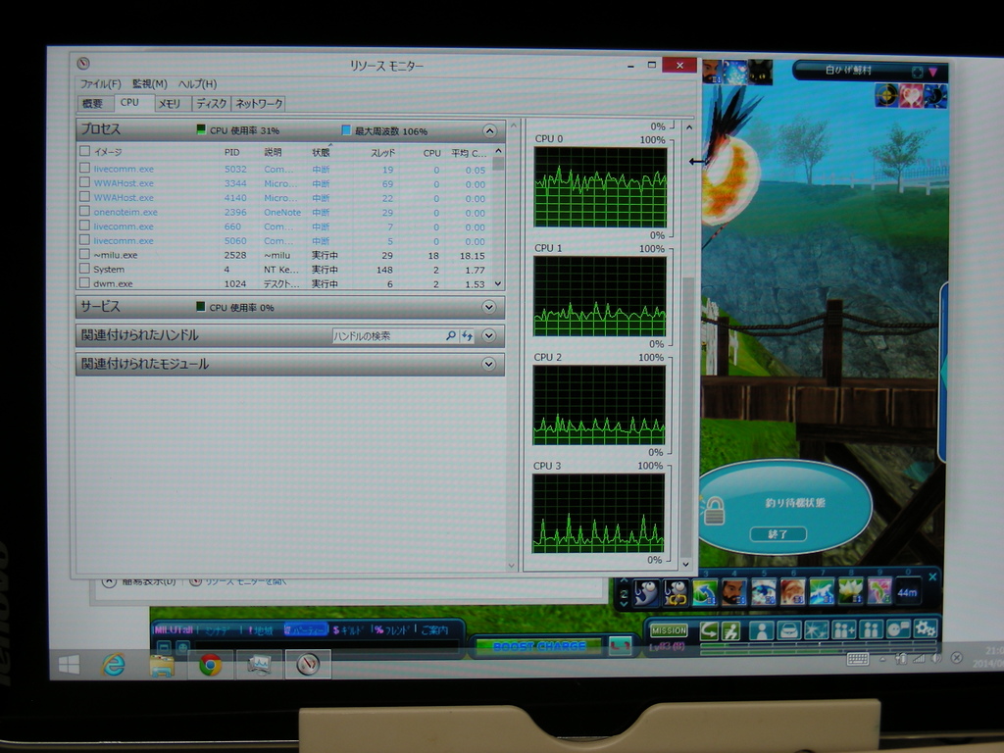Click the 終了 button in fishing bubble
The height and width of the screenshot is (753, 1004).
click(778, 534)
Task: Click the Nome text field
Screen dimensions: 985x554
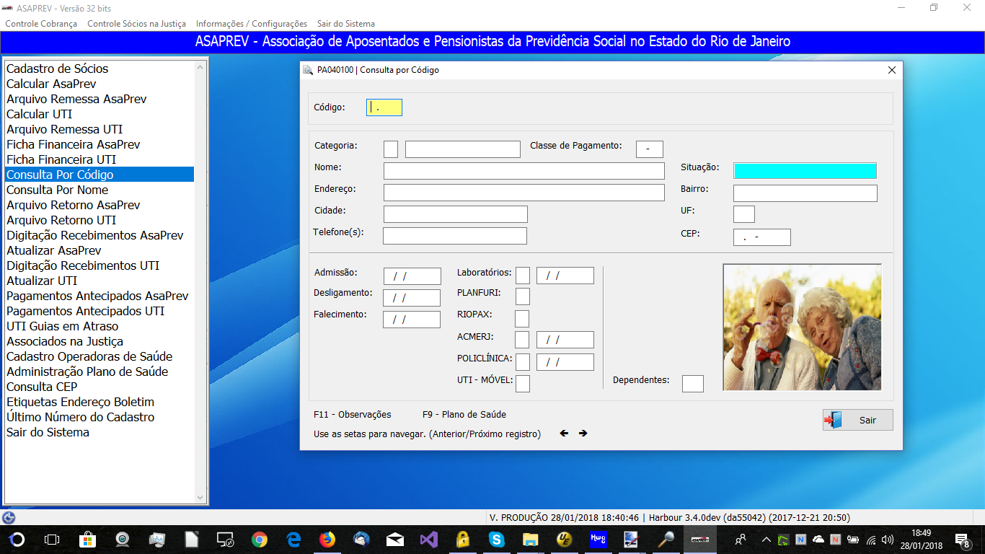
· · ·
- [DESCRIPTION OF THE TASK] Give back exactly, and only, the lines from the one holding "Task: Click the Nome text field" through the last line of the entries, with every picture omitted.

- [EXERCISE OUTPUT]
Task: Click the Nome text field
Screen dimensions: 985x554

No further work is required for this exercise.